WORK ITEM: Only the stretch of the listing below that runs from the line with "Toggle Text series" through the line with "Task: Open the Devices settings section" is to be printed, exactly and with both ends.

━━━━━ ENTRIES SUPPLIED ━━━━━

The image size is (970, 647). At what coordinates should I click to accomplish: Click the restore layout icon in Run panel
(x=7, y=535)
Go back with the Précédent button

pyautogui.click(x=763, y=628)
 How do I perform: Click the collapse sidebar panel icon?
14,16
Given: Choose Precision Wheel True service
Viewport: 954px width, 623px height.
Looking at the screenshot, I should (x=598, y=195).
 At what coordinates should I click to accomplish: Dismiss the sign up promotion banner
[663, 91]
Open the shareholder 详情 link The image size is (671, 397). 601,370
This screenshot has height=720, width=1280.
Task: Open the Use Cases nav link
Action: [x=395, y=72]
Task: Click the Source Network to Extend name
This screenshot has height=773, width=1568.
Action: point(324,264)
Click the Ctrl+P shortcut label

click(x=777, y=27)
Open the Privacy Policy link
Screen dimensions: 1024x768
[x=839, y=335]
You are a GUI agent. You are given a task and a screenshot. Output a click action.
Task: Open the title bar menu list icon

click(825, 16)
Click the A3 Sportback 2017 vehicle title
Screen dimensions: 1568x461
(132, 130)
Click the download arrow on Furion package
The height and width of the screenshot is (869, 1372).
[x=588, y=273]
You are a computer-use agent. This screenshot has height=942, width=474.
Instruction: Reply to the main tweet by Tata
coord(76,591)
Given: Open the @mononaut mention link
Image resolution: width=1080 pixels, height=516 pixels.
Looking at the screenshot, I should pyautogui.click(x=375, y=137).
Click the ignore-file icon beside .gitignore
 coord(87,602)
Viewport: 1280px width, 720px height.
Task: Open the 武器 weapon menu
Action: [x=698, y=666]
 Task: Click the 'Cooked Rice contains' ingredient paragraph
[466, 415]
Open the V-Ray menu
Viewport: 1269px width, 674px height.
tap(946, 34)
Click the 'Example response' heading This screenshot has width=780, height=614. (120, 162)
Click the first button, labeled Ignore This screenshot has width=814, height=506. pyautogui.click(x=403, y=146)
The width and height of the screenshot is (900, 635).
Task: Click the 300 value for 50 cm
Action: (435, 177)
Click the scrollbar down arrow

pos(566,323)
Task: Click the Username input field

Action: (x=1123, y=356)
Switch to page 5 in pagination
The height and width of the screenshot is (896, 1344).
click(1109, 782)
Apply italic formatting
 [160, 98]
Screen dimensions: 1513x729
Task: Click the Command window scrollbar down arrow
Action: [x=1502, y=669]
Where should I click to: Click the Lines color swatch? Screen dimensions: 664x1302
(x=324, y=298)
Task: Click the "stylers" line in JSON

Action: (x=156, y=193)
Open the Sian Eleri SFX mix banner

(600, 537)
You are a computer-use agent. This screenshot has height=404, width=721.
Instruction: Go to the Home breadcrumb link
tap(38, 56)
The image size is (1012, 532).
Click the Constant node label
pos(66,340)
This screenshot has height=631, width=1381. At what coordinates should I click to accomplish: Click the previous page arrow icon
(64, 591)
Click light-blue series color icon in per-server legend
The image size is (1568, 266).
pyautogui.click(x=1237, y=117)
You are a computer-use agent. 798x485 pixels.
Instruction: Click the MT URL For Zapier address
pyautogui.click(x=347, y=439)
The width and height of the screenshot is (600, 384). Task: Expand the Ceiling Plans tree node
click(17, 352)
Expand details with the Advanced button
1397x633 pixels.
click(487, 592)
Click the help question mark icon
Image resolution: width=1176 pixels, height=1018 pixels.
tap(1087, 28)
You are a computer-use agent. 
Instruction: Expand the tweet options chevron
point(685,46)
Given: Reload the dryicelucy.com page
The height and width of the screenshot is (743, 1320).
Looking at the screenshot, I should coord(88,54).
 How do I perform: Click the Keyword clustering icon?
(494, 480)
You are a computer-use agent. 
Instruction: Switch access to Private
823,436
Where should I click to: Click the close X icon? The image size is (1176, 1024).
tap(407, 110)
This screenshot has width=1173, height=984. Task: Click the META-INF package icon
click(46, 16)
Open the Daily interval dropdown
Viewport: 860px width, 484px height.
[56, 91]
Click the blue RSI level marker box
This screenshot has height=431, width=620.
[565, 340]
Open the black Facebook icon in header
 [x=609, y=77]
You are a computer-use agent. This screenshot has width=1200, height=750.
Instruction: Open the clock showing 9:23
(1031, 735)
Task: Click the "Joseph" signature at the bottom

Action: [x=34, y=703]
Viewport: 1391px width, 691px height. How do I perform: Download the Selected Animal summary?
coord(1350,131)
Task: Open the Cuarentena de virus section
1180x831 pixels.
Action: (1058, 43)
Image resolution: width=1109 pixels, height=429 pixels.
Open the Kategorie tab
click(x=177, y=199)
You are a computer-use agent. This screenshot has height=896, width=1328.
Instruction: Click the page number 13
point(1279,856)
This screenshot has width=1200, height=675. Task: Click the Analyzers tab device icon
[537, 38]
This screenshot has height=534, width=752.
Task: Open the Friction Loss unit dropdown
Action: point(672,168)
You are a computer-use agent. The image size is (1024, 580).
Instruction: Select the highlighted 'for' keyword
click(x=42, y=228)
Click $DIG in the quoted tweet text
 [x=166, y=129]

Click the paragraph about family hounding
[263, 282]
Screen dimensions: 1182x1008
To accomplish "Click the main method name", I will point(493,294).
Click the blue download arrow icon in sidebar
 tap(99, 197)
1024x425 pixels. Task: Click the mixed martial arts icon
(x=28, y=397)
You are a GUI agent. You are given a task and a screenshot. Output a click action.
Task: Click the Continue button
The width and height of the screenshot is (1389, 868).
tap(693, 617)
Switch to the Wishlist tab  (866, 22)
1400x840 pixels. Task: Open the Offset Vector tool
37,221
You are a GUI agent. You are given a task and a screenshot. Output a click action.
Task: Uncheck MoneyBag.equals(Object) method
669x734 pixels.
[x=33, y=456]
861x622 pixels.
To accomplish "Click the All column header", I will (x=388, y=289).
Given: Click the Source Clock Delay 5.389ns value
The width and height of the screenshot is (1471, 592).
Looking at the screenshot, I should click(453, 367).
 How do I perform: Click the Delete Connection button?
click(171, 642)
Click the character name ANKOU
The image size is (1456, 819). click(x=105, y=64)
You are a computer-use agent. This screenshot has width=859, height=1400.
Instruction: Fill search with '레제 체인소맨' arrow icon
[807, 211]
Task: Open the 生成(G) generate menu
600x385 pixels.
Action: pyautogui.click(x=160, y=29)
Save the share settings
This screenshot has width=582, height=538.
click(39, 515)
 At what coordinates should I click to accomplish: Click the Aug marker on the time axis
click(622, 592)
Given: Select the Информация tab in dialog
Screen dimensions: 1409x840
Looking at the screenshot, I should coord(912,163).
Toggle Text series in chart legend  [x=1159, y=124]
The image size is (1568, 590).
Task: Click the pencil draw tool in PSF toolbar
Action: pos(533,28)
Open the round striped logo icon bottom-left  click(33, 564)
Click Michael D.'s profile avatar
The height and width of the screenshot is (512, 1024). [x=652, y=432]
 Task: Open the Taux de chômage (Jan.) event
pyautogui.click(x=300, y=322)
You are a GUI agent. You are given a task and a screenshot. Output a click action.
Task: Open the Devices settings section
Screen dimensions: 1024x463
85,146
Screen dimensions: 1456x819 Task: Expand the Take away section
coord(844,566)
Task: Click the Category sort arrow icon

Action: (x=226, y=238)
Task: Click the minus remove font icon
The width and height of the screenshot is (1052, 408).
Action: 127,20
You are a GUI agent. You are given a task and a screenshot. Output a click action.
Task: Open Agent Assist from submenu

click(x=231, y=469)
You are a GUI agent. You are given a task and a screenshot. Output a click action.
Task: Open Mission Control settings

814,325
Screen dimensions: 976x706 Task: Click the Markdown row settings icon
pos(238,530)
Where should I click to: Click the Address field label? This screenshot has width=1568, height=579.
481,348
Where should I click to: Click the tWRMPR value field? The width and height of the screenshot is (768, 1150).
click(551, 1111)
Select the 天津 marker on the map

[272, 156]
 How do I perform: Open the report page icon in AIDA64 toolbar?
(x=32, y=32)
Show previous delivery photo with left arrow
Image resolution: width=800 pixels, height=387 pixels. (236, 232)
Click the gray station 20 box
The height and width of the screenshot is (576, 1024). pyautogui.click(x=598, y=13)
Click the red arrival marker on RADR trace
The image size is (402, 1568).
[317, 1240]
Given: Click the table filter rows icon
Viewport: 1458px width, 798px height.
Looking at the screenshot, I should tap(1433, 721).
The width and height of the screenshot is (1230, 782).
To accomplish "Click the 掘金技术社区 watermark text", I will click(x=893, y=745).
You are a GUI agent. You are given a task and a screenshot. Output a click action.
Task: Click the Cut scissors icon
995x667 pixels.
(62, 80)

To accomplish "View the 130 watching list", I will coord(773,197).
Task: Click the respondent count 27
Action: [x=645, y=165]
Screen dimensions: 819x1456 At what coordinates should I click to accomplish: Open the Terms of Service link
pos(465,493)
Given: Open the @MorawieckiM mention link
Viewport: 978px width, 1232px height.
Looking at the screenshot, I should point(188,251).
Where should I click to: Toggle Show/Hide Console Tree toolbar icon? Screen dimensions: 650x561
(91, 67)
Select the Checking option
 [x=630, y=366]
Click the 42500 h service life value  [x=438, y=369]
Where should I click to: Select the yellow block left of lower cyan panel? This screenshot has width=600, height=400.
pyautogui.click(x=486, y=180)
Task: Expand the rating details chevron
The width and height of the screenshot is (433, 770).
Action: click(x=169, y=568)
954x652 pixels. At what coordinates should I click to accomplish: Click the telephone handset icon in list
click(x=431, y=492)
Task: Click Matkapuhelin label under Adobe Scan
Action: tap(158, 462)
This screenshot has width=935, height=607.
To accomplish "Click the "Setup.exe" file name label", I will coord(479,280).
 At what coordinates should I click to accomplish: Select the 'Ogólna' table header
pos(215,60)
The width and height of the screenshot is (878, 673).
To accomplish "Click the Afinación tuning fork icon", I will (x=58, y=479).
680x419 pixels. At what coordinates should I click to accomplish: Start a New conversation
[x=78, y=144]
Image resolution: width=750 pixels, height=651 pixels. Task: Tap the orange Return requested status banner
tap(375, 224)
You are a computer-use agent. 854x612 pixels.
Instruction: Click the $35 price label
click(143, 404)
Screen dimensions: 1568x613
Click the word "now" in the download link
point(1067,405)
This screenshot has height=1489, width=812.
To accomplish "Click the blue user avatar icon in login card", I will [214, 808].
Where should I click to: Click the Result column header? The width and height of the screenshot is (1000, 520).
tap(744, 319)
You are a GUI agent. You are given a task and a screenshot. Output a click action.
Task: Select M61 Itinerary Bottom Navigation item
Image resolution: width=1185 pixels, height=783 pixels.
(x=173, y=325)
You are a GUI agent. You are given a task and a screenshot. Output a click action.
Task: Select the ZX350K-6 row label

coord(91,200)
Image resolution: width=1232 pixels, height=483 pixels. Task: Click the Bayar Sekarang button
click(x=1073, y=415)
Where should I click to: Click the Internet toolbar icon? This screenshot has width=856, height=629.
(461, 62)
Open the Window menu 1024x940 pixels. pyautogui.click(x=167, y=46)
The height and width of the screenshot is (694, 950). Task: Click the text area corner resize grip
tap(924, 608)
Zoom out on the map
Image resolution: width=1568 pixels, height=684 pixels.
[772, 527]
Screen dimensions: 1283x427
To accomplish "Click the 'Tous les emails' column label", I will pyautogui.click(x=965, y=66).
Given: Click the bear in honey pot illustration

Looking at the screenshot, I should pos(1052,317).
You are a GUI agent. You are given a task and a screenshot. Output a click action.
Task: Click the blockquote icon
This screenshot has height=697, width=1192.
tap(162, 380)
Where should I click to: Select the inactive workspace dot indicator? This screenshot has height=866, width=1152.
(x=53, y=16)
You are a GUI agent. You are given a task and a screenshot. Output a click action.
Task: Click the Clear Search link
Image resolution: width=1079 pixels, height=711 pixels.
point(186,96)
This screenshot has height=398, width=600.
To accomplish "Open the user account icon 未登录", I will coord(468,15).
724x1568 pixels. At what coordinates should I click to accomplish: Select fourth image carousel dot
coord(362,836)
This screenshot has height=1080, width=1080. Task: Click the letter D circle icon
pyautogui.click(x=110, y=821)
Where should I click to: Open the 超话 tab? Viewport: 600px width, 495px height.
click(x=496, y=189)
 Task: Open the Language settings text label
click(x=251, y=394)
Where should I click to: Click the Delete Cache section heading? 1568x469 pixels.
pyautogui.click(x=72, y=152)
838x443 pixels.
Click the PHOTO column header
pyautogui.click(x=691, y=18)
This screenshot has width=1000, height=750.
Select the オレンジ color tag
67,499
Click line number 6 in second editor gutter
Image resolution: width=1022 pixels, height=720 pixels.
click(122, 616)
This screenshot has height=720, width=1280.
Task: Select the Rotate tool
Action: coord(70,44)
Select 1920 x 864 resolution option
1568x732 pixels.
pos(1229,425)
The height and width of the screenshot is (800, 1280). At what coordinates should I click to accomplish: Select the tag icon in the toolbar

━━━━━

ANSWER TO THE PROBLEM:
Toggle Text series in chart legend  [x=1159, y=124]
The image size is (1568, 590).
Task: Click the pencil draw tool in PSF toolbar
Action: pos(533,28)
Open the round striped logo icon bottom-left  click(33, 564)
Click Michael D.'s profile avatar
The height and width of the screenshot is (512, 1024). [x=652, y=432]
 Task: Open the Taux de chômage (Jan.) event
pyautogui.click(x=300, y=322)
You are a GUI agent. You are given a task and a screenshot. Output a click action.
Task: Open the Devices settings section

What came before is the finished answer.